The most common example of these sorts of elements in the crypto industry is user incentives.
Restaking is a natural case study of the effects of a lack of sustainable incentives in an attention-driven market.
Although it was once a hot topic in crypto due to its potential to elevate the industry’s security landscape, it invariably lost momentum due to an inability of restaking platforms to compensate users adequately for their contributions to economic security.
Luckily, nothing is ever truly finished in the crypto industry, and a once-forgotten narrative or use case could resurface with a few minor tweaks and changes.
The advent of curators in shared security frameworks offers a glimmer of hope for revitalizing the restaking narrative, ensuring that users are adequately incentivized to continue contributing to the security of blockchain networks and protocols.
Later in this article, I’ll define curators and highlight their role in restaking models. But first, let us explore why and how curators came to be.
Restaking origins
Over the years, blockchain infrastructure has become more modular, scalable and accessible, making it easier to create blockchain products.

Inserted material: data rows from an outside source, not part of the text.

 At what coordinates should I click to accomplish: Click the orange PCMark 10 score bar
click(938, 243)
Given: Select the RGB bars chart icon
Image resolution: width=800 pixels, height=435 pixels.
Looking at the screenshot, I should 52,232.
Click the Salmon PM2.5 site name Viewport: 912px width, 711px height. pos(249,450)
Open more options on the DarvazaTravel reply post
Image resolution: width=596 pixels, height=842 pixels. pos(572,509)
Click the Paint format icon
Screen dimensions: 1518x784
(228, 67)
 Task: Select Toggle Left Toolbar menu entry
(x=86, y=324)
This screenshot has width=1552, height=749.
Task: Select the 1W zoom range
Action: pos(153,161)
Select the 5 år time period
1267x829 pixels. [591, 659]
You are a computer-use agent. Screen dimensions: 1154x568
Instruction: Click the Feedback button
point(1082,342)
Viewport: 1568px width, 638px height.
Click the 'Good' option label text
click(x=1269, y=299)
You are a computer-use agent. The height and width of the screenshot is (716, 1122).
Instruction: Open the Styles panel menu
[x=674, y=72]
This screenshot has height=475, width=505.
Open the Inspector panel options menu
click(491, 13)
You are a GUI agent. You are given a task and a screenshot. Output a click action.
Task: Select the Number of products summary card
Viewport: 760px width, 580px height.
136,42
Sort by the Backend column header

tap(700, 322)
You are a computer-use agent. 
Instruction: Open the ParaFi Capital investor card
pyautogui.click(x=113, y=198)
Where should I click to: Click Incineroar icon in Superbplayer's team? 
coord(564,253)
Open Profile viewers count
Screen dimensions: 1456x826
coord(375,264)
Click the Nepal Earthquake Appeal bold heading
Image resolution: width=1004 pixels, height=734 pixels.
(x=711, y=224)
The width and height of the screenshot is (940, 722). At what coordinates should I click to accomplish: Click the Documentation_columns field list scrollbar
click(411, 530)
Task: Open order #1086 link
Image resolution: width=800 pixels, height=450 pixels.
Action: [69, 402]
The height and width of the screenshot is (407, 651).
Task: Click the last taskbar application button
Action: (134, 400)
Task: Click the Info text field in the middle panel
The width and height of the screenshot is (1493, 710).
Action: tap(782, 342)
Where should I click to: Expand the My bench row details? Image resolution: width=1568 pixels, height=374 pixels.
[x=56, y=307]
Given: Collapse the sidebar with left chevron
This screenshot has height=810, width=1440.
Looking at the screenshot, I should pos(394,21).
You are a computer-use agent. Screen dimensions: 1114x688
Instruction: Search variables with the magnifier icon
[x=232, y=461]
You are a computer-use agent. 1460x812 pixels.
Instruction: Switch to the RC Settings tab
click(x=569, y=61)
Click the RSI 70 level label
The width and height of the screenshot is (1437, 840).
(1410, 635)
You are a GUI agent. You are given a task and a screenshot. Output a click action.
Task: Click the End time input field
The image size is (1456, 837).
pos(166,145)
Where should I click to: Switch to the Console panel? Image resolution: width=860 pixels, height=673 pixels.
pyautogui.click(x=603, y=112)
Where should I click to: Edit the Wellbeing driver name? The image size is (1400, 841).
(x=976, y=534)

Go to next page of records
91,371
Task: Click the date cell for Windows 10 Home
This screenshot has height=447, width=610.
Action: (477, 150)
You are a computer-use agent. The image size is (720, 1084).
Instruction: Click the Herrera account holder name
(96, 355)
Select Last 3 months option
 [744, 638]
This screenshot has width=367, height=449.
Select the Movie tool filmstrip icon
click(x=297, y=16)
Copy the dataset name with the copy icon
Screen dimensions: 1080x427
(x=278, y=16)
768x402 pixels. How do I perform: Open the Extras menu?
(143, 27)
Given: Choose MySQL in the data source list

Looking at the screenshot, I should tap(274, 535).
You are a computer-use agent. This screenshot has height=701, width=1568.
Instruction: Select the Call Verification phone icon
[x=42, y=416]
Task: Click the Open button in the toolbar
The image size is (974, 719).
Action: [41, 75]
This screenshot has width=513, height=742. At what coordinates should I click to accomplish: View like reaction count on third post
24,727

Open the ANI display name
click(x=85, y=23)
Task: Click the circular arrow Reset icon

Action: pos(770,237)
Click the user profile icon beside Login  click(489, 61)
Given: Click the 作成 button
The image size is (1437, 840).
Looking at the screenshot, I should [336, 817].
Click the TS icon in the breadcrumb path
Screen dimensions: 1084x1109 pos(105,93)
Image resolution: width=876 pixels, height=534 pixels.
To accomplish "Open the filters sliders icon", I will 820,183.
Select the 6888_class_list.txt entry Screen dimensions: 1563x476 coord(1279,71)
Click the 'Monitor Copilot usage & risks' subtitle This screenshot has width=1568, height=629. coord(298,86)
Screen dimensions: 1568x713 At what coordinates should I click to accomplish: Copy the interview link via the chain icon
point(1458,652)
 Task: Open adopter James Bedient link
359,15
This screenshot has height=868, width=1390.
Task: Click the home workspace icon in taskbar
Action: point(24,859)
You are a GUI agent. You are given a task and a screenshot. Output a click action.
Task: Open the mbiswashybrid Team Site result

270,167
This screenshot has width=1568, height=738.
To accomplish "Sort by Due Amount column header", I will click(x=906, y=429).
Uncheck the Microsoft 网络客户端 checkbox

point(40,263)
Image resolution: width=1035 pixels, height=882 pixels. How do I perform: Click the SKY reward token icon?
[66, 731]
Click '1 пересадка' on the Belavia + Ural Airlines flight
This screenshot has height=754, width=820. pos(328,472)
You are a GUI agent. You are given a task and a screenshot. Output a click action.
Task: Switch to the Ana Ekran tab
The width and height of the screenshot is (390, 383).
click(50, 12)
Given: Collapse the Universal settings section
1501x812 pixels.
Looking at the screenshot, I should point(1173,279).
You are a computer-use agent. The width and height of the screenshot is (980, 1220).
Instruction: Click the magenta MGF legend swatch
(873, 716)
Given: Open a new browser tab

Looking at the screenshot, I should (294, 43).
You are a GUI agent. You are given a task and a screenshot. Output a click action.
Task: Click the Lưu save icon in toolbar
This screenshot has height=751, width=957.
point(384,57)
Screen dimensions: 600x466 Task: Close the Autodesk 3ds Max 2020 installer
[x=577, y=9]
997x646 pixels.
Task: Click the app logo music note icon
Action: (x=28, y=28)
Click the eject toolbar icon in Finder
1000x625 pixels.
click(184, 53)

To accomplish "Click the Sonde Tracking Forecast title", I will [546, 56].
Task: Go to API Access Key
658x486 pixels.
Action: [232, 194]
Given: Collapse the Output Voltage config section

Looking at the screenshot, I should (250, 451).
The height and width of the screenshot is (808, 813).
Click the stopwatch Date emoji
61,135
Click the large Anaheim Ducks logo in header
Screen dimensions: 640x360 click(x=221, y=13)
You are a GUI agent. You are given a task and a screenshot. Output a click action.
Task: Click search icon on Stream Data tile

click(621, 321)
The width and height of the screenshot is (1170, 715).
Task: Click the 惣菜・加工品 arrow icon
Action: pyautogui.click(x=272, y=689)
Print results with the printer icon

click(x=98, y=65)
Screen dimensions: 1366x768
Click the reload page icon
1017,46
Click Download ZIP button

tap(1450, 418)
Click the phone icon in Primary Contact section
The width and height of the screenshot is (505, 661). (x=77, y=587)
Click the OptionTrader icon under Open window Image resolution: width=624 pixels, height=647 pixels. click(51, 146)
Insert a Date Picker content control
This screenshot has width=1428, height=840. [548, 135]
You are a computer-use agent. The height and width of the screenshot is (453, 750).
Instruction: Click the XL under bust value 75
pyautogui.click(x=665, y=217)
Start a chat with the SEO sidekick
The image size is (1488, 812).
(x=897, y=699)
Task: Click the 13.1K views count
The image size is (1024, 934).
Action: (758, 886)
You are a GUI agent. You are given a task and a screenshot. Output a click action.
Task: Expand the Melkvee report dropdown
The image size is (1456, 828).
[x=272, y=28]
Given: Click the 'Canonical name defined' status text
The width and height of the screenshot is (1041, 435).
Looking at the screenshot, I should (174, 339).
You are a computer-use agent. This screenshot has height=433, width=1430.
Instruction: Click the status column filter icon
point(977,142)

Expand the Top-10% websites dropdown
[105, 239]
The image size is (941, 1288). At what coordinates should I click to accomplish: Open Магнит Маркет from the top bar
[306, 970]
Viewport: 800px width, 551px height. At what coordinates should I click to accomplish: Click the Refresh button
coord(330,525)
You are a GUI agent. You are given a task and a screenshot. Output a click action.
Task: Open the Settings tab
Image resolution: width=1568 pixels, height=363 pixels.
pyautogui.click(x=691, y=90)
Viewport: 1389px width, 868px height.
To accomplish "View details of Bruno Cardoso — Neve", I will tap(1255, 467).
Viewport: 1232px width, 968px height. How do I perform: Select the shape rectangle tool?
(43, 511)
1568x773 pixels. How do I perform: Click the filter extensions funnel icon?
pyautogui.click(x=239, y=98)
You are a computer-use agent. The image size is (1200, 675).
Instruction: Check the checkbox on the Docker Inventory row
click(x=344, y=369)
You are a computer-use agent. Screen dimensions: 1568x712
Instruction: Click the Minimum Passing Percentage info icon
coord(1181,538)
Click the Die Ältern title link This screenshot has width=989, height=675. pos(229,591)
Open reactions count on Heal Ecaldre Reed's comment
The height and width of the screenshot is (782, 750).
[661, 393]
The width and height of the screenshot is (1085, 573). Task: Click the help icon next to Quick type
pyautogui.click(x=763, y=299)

However, that same rapid development has been missing in security implementation.
New networks and protocols must create new security systems from scratch or employ alternatives that are either too expensive or involve significant trade-offs.
Restaking emerged as a solution to this problem. It introduced the concept of shared or pooled security, allowing new networks and protocols to borrow the security of more established blockchain networks.
Restaking platforms like Eigenlayer, Babylon and Symbiotic enable new blockchain projects to quickly establish a security layer by connecting to larger, more secure projects.
These platforms also encourage users to contribute to the economic security of these new projects by committing their already staked assets to the validators or nodes in their system.
However, as the restaking narrative grew, the need for scalability became more apparent.
Factors like risk management, reward allocation, and complexity management need to be handled to manage the risks associated with staking. Enter curators.
What are curators
Curators are entities within a shared security framework that manage, optimize and enhance interaction between the system’s components.
Their work improves collaboration between these components and efficiency and functionality within the system.
Curators take on several forms within a shared security framework and would likely increase as the restaking landscape proliferates.
Let’s look at some of the curators in existing restaking frameworks.
LRTs (liquid restaking tokens)
These asset management entities provide a new layer of functionality by essentially allowing users to reuse already staked assets to contribute to the economic security of other networks and protocols in exchange for additional yield.
LRTs provide various benefits, such as enhanced capital extraction, multi-network participation and increased decentralized security.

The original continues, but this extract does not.